── TEXT

OBJECTIVE: To demonstrate the application of stereology to volumetric multi-resolution
computed tomography (CT) to efficiently and extensively quantify the human lung anatomy.
METHODS: Non-transplantable donor lungs from individuals with no evidence of respiratory
disease (n=13), were air inflated, frozen at 10cmH2O, and scanned using CT. Systematic uniform
random (SUR) samples were taken, scanned using microCT, and assessed using stereology.
RESULTS: The application of stereology to volumetric CT imaging enabled comprehensive
quantification of total lung volume, volume fractions of alveolar, alveolar duct, and tissue, mean
linear intercept, alveolar surface area, alveolar surface area density, septal wall thickness, alveolar
number, number-weighted mean alveolar volume, and the number and morphometry of terminal
and transitional bronchioles. Using this dataset, we found that women and men have the same
number of terminal bronchioles (last generation of conducting airways), but men have longer
terminal bronchioles, a smaller wall area %, and larger lungs due to a greater number of alveoli
per acinus.
CONCLUSIONS: The application of stereology to multi-resolution CT imaging enables
comprehensive analysis of the human lung parenchyma that identifies differences between men
and women. The reported dataset of normal donor lungs aged 25-77 years, provides reference data
for future studies of chronic lung disease to determine exact changes in tissue pathology.

────

_EXERCISE INSTRUCTIONS:_
A – In the lung study abstract, at what pressure were the donor lungs frozen?
B – Translate this sentence from the lung study abstract into Spanish: "Systematic uniform random (SUR) samples were taken, scanned using microCT, and assessed using stereology."

── GIVEN RECORDS

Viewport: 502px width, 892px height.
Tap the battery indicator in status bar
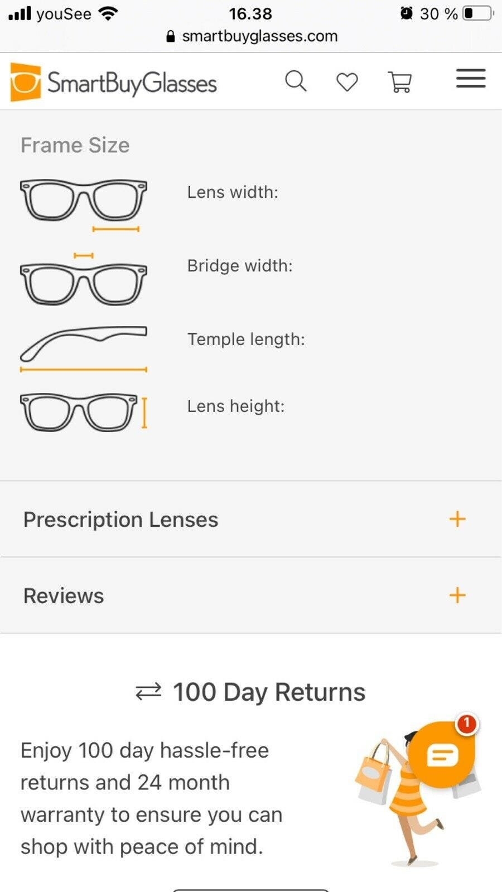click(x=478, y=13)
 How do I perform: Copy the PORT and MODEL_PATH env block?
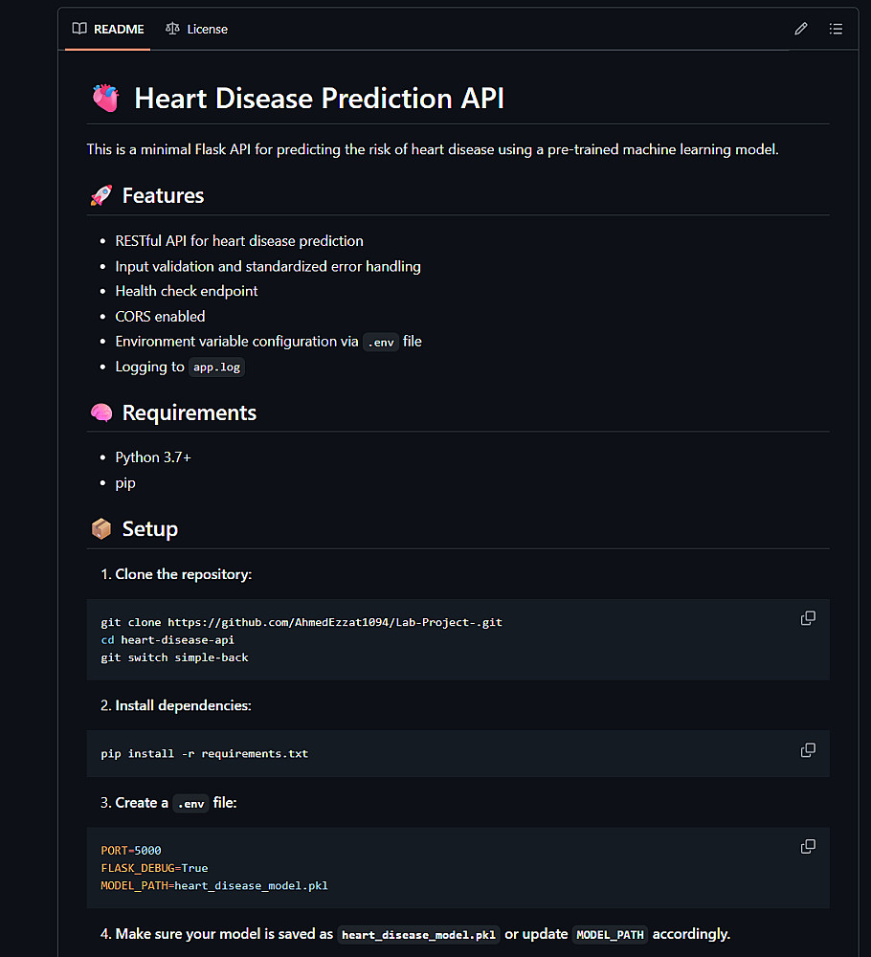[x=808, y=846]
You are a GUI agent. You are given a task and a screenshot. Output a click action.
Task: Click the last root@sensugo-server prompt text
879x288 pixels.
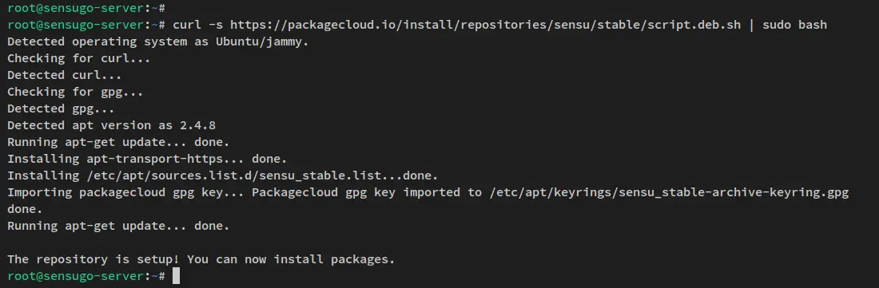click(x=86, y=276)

────
── GIVEN RECORDS

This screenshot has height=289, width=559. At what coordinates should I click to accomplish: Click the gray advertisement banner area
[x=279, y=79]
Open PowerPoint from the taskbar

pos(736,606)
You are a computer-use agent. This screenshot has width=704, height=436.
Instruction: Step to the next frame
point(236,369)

────

_ANSWERS:_
A – At 10cmH2O.

B – Se tomaron muestras aleatorias sistemáticas uniformes (SUR), se escanearon mediante microTC y se evaluaron mediante estereología.